→ **Problem to solve**: In the data below, find the line with "Screen dimensions: 850x547" and output it along with every later line, exactly, but not the pictures.

##### Recorded information

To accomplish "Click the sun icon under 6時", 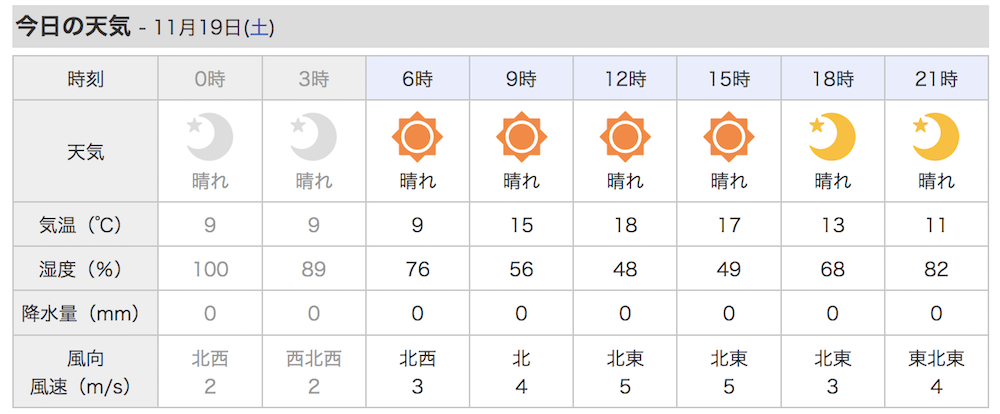I will coord(417,138).
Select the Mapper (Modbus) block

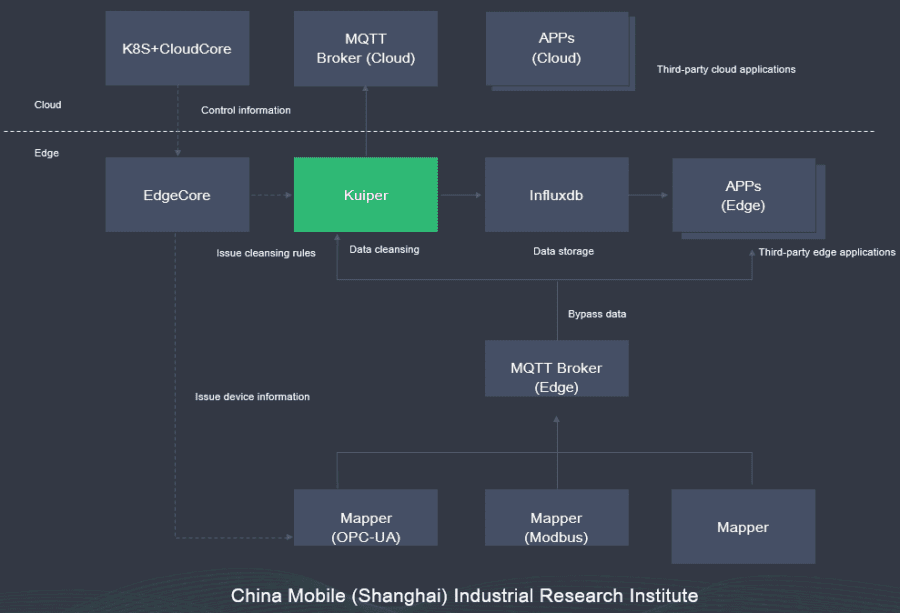556,517
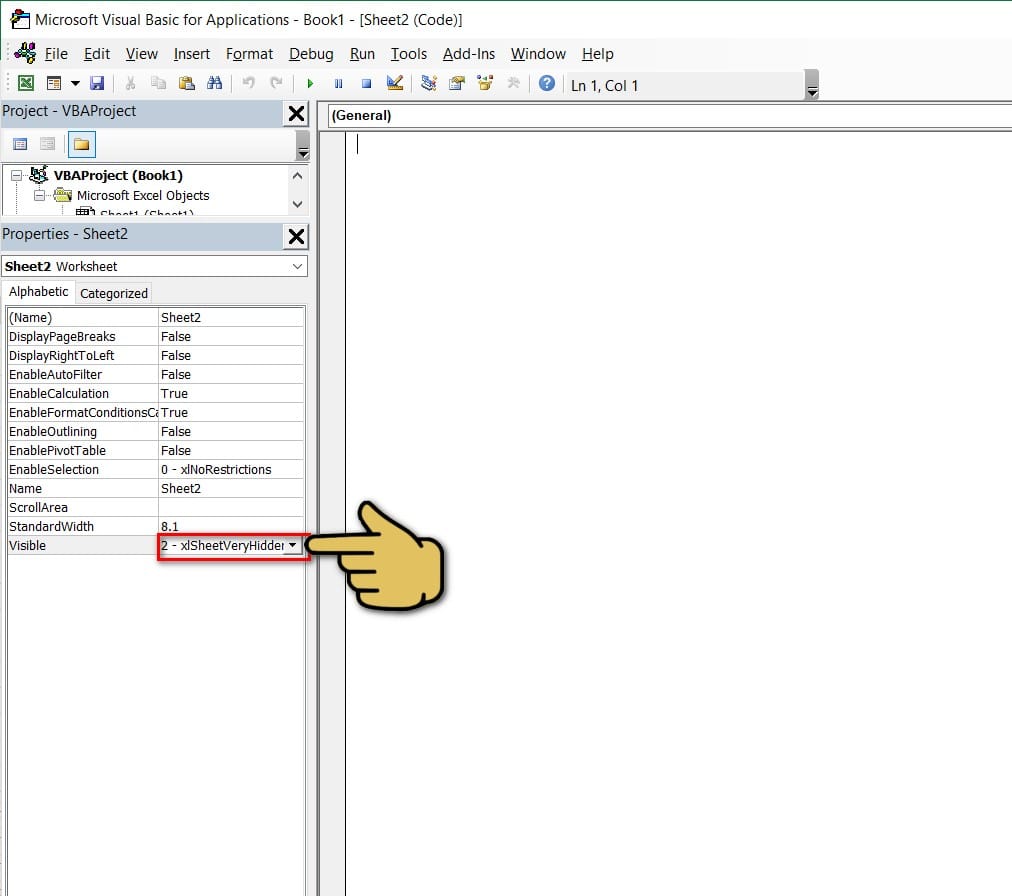Click the Break pause icon in toolbar
Image resolution: width=1012 pixels, height=896 pixels.
click(338, 84)
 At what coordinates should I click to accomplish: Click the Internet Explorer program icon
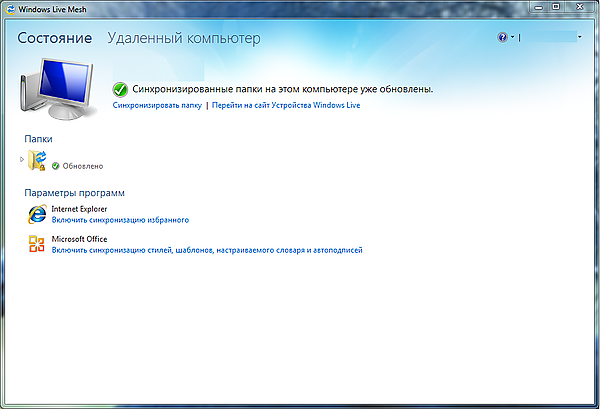click(x=38, y=214)
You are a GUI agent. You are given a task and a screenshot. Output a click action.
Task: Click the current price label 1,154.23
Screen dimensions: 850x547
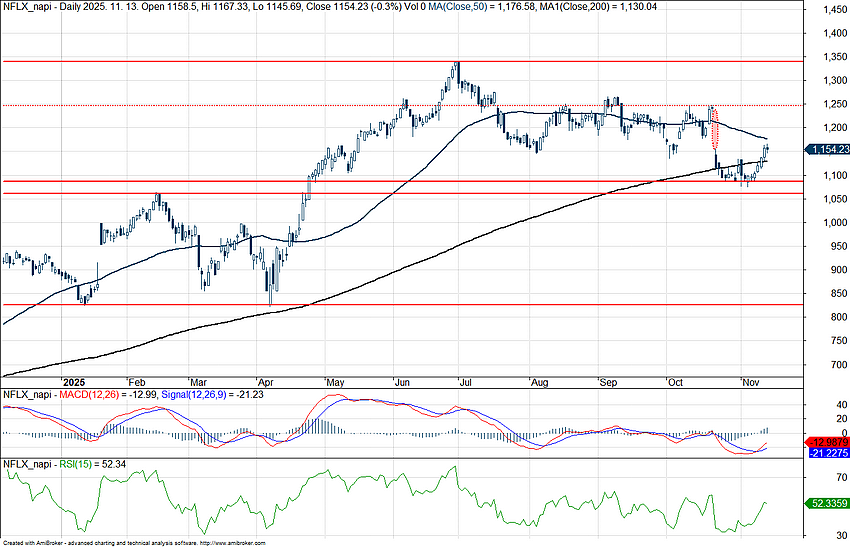pos(828,149)
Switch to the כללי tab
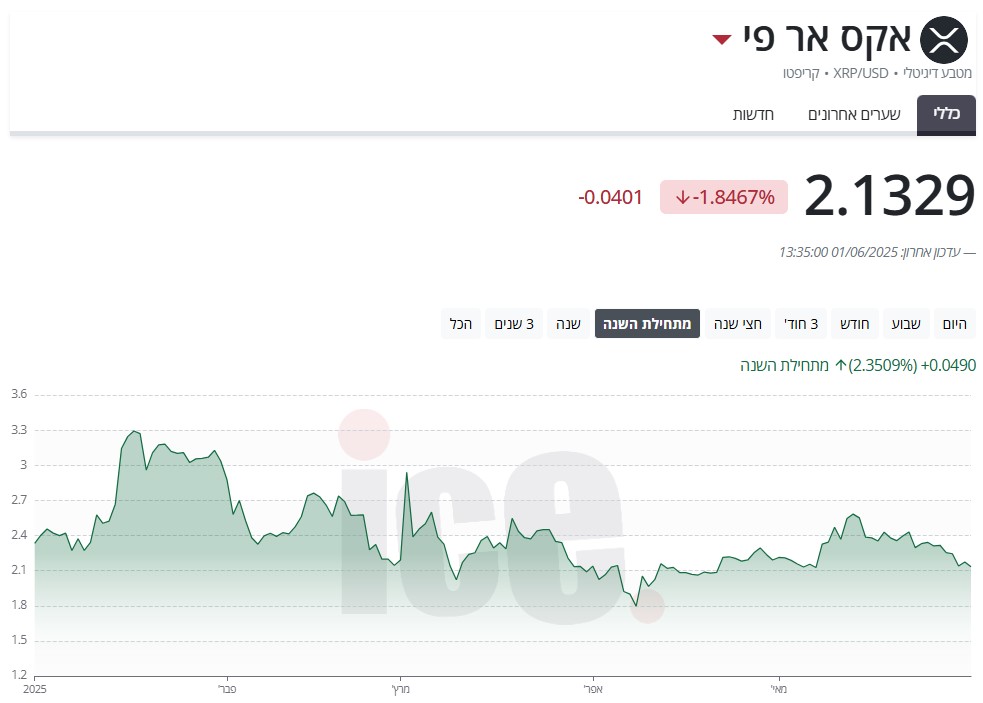Viewport: 983px width, 703px height. point(946,114)
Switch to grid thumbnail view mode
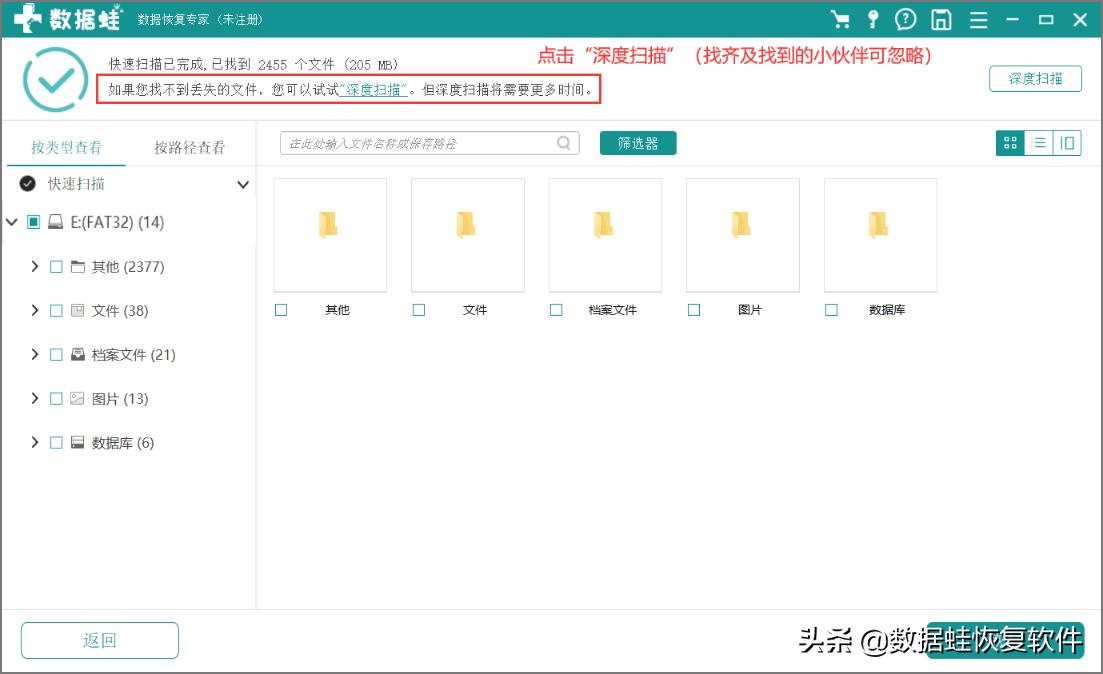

##########

→ **Expected output**:
Screen dimensions: 850x547
pos(828,149)
Switch to the כללי tab
Viewport: 983px width, 703px height. point(946,114)
Switch to grid thumbnail view mode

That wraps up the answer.